An IRA distribution made flat out does little for you from a tax viewpoint.  The withdrawal is still “income” in tax year 2020 but the withdrawal is not going to be subject to the 10% penalty for those under 59.5 years of age.  The legislation also appears to allow you to avoid tax consequence if you repay the distribution or loan within three years.  That’s big and a possible lifeline for distressed families and small business holders.  The limit is $100,000, but even if it is not back in the retirement kitty in three years, the plan is to allow you to report the income over three separate tax years rather than all at once.

What makes this provision so important is that no one is yet certain just how quickly the stimulus checks/deposits will be issued.  It seems fairly certain that no states have the capacity to promptly process and pay 3 million unemployment claims.  Truth is that you may have to reach for the IRA/401(K) remedy before all the regulations are issued in order to keep food on the table or your business alive.  Obviously that does entail some risk that you will pay ordinary income rates (if you do not conform to all the rules-some probably not yet written).  Understand however that these funds are not supplementing income, but substituting for income your employer is not paying you.

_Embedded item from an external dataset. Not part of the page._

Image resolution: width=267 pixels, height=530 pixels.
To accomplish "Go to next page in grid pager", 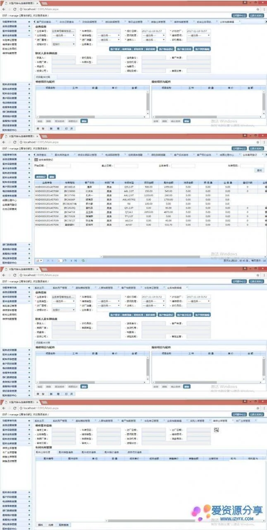I will click(71, 260).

One other disadvantage to this plan merits attention.  Sadly, if you take the money out now, you do so at a time when the S&P500 has fallen by 20% since New Year’s Day.  Thus, you may be able to take out only 80 cents on the dollar you put into retirement at the end of December because that’s all your dollar is worth today.  Desperate times require consideration of desperate measures and every captain’s first task is to keep the ship afloat.

“Don’t give up the ship.” Try to talk with both your tax adviser and your retirement plan manager about how best to make use of this life preserver without causing more damage to your long-term financial security.  In the meantime, stay well.